Thursday, July 30, 2009
Dark horizon
Tuesday, July 21, 2009
Catastrophes

NASA has confirmed that an object has again collided with Jupiter, leaving an Earth-sized scar. The scar was initially noticed by amateur astronomer Anthony Wesley on the 19th (good for you!), and NASA followed up on his tip.
It's cool to be reminded that the entire Earth could be wiped out in an instant, with no warning. The problem of induction aside, it is strange how the default mode for most of us is to be positive that the things we are familiar with, though they may, perhaps, slowly deteriorate, will never undergo a catastrophic change. We are sure the biosphere will not be wiped out by a cosmic impact or environmental tipping point, we are sure that the splendor of our empire will not come crashing down, we are sure that none of our loved ones will suddenly become a different person on us, and we are damn sure we ourselves will never get cancer or have a stroke. All of these things are impossible, not because we have sat down and evaluated the probabilities—in some cases, we already agree that the probabilities are significant—but because they are unthinkable.
━━━━━━━━
▶ **Activities**
[A] According to the Catastrophes post, why do people treat sudden catastrophes as impossible? Answer in one to three sentences.
[B] In the Catastrophes post, reproduce word for word everything from "NASA has confirmed" down to "on his tip.".
The listing after this is separate material.

▶ **Data extract**
━━━━━━━━
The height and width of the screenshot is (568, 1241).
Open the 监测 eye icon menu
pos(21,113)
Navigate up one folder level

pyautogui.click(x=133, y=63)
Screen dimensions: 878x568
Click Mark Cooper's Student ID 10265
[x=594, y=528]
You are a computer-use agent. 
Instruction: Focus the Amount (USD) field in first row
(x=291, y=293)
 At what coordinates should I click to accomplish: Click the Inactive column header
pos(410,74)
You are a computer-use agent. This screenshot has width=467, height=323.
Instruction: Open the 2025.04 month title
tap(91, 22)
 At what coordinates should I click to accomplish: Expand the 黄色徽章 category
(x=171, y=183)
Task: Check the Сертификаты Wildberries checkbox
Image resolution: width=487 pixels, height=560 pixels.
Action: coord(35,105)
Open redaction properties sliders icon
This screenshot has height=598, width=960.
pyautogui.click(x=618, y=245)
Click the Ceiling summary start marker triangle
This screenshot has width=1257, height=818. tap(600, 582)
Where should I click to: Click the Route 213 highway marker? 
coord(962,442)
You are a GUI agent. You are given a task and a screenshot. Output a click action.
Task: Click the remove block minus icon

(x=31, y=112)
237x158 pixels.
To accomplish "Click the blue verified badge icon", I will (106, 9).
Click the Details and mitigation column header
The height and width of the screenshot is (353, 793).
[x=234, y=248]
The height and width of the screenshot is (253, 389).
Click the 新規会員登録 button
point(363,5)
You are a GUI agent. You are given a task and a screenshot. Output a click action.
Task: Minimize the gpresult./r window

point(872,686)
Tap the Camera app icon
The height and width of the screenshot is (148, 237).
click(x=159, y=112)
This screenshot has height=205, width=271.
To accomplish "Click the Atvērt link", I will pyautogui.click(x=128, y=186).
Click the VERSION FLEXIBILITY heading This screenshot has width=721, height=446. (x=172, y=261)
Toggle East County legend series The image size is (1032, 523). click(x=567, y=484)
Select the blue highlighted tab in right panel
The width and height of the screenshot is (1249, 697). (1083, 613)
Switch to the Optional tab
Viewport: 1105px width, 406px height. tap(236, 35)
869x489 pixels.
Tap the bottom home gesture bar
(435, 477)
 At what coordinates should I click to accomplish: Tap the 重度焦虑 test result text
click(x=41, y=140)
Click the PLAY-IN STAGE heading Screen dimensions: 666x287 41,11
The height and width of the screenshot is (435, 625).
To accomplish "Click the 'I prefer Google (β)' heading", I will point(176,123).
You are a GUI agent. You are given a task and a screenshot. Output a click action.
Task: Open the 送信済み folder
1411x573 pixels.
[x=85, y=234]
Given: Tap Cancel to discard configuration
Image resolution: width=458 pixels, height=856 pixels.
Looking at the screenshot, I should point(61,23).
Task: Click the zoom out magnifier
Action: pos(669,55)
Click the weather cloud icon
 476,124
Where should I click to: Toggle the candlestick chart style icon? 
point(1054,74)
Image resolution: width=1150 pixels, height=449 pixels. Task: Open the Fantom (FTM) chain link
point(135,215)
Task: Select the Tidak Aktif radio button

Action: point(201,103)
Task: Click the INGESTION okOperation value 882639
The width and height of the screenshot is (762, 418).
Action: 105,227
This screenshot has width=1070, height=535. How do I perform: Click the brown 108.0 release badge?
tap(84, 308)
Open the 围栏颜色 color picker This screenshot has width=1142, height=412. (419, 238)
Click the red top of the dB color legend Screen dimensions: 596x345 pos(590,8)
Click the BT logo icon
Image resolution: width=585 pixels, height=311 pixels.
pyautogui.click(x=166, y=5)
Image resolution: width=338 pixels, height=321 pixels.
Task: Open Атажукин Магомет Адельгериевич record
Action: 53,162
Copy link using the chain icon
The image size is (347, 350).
━━━━━━━━
▶ **Responses in order**
[A] The post says people do not treat these events as impossible because they have sat down and evaluated the probabilities. In some cases people already agree that the probabilities are significant. The events seem impossible because they are unthinkable.

[B]
NASA has confirmed that an object has again collided with Jupiter, leaving an Earth-sized scar. The scar was initially noticed by amateur astronomer Anthony Wesley on the 19th (good for you!), and NASA followed up on his tip.